(Brano di testo)
===============
Sono una gran bella cosa le intercettazioni fra i potenti quando vengono pubblicate e, quindi, messe a disposizione dell’opinione pubblica: fanno conoscere, e capire, quanti e quali giochi si consumano per accaparrarsi, e fare proprio, il potere che è di altri. Questa volta è “Il Fatto Quotidiano” che scopre qualche piccolo segreto dell’ascesa del giovane Matteo Renzi nella stanza dei bottoni, sostituendo in malo modo il collega e “compagno” Enrico Letta il 22 febbraio dello scorso anno. E’ vero, sembra trascorso molto più tempo, ma sono soltanto 16 mesi che l’ex boy scout è alla guida del nostro Paese e di cose ne sono accadute tante e tante da indurre mezza collettività nazionale a disertare le urne, disgustata da ciò che la politica sta rappresentando in questo momento storico.

Nel servizio di Vincenzo Iurillo e Marco Lillo su “Il Fatto Quotidiano” è riportata una intercettazione, effettuata nell’ambito di un’inchiesta dei carabinieri del NOE sulla Cpl Concordia, alle ore 9.11 dell’11 febbraio 2014 su un cellulare intestato alla fondazione “Big Bang”. Un giorno significativo per Matteo Renzi: sta compiendo 39 anni. Il cellulare squilla e Renzi risponde alla chiamata. Dall’altra parte c’è il comandante interregionale della Guardia di Finanza Michele Adinolfi, all’epoca indagato per una sospetta fuga di notizie che sarà archiviato su richiesta dello stesso pm Henry John Woodcock. Non sono molte le “battute” telefoniche, sicuramente interessanti per comprendere fino in fondo quale “partita” c’è sul tavolo e cosa pensano i protagonisti che la stanno svolgendo:

AdinolfiRenzi (R): Signor generale!
===============
(Istruzioni)
Dal brano sull'intercettazione di Matteo Renzi estrai, parola per parola, il passaggio che va da "Nel servizio di" fino a "(R): Signor generale!" incluso.

(Materiale fornito)
===============
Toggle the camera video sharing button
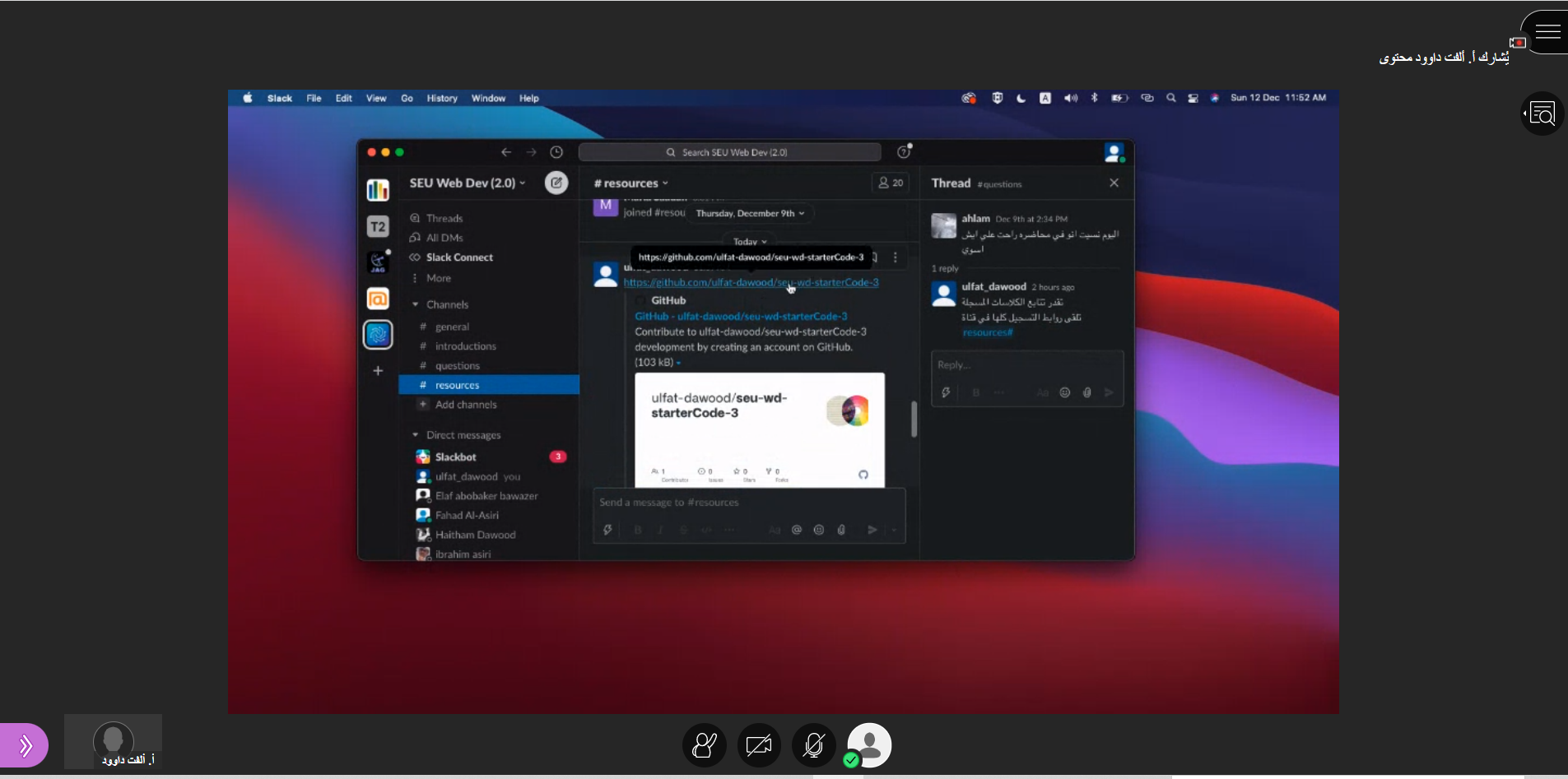The height and width of the screenshot is (779, 1568). [x=759, y=745]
===============
(Risposta completa)
Nel servizio di Vincenzo Iurillo e Marco Lillo su “Il Fatto Quotidiano” è riportata una intercettazione, effettuata nell’ambito di un’inchiesta dei carabinieri del NOE sulla Cpl Concordia, alle ore 9.11 dell’11 febbraio 2014 su un cellulare intestato alla fondazione “Big Bang”. Un giorno significativo per Matteo Renzi: sta compiendo 39 anni. Il cellulare squilla e Renzi risponde alla chiamata. Dall’altra parte c’è il comandante interregionale della Guardia di Finanza Michele Adinolfi, all’epoca indagato per una sospetta fuga di notizie che sarà archiviato su richiesta dello stesso pm Henry John Woodcock. Non sono molte le “battute” telefoniche, sicuramente interessanti per comprendere fino in fondo quale “partita” c’è sul tavolo e cosa pensano i protagonisti che la stanno svolgendo:

AdinolfiRenzi (R): Signor generale!